Data supplied section start

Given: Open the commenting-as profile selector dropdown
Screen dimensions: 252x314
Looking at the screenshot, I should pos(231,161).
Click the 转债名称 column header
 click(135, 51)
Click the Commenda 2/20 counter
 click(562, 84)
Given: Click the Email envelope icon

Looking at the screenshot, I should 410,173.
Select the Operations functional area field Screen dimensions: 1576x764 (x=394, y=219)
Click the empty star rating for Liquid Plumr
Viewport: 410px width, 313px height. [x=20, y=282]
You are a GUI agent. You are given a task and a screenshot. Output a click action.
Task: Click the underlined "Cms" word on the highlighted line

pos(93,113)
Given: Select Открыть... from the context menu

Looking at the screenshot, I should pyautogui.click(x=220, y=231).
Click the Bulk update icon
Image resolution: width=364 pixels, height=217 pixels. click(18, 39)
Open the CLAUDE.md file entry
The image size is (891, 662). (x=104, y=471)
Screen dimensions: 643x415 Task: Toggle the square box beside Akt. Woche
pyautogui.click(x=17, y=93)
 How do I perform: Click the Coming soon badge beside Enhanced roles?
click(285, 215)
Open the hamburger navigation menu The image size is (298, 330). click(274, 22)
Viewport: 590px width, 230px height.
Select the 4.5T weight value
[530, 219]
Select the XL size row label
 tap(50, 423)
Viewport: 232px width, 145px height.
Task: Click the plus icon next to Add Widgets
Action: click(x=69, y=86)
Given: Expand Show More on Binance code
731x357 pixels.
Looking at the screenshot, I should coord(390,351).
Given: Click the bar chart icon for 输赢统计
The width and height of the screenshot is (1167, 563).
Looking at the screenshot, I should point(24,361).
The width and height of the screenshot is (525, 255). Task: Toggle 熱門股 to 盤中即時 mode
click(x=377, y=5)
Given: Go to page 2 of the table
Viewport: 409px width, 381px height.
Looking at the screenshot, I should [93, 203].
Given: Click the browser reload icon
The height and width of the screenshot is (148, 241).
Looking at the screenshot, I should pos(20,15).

Data supplied section end

Copy the entries above exactly, but only from the line holding "Click the Bulk update icon" through the line holding "Given: Expand Show More on Binance code", both included.

Click the Bulk update icon
Image resolution: width=364 pixels, height=217 pixels. click(18, 39)
Open the CLAUDE.md file entry
The image size is (891, 662). (x=104, y=471)
Screen dimensions: 643x415 Task: Toggle the square box beside Akt. Woche
pyautogui.click(x=17, y=93)
 How do I perform: Click the Coming soon badge beside Enhanced roles?
click(285, 215)
Open the hamburger navigation menu The image size is (298, 330). click(274, 22)
Viewport: 590px width, 230px height.
Select the 4.5T weight value
[530, 219]
Select the XL size row label
 tap(50, 423)
Viewport: 232px width, 145px height.
Task: Click the plus icon next to Add Widgets
Action: click(x=69, y=86)
Given: Expand Show More on Binance code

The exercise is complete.